Honda Motor Co posted a ¥72 billion (US$774 million) profit for the first quarter in a reversal from red ink a year earlier as booming demand in China and India combined with a fledgling recovery in the US boosted car sales.
Honda, Japan’s No. 2 automaker, reported yesterday that quarterly sales surged 28 percent from a year earlier to ¥2.28 trillion.
Honda, which makes the Insight hybrid and the Odyssey minivan, sold 874,000 vehicles in the fiscal fourth quarter, up 28.5 percent from 680,000 the year before.
Honda’s better fortunes mirror similar recoveries at other Japanese automakers, whose results had been battered the previous year by the financial crisis.
Honda’s sales in Japan recovered, helped by tax breaks for “green” models and brisk demand for smaller models like the Fit, Honda said.
For the fiscal year ended March 31, Honda reported a 96 percent rise in profit to ¥268.4 billion. Sales of ¥8.58 trillion were down 14 percent from the previous year.
Honda is expecting better results for the fiscal year through March 31 next year, forecasting ¥340 billion in profit, up 27 percent from the fiscal year just ended.
Sales are projected to climb 9 percent to ¥9.34 trillion, it said.
Honda’s US sales have been recovering moderately, while the European market was also gradually beginning to recover in the latter half, helped by government incentives, Tokyo-based Honda said.
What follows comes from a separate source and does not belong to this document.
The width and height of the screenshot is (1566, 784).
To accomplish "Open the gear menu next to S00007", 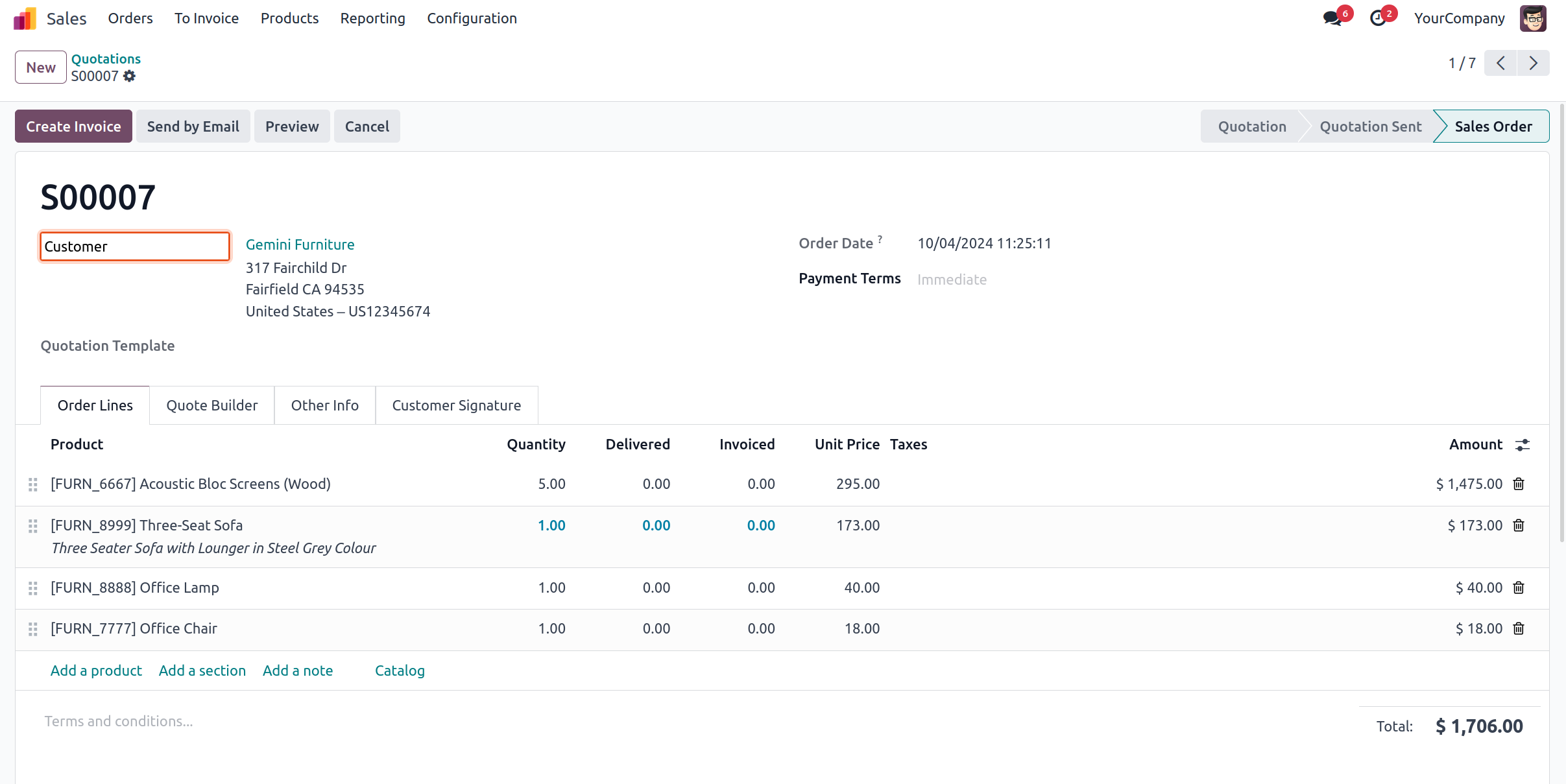I will pyautogui.click(x=130, y=77).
Mazda Motor Corp and Mitsubishi Motors Corp — Japan’s No. 4 and No. 5 automakers — also posted net profits for the first quarter, reversing losses from a year earlier.
Toyota Motor Corp, the world’s biggest automaker, whose sales have been hurt by a recall crisis, and Nissan Motor Co, allied with Renault SA of France, Japan’s No. 3 automaker, report earnings next month.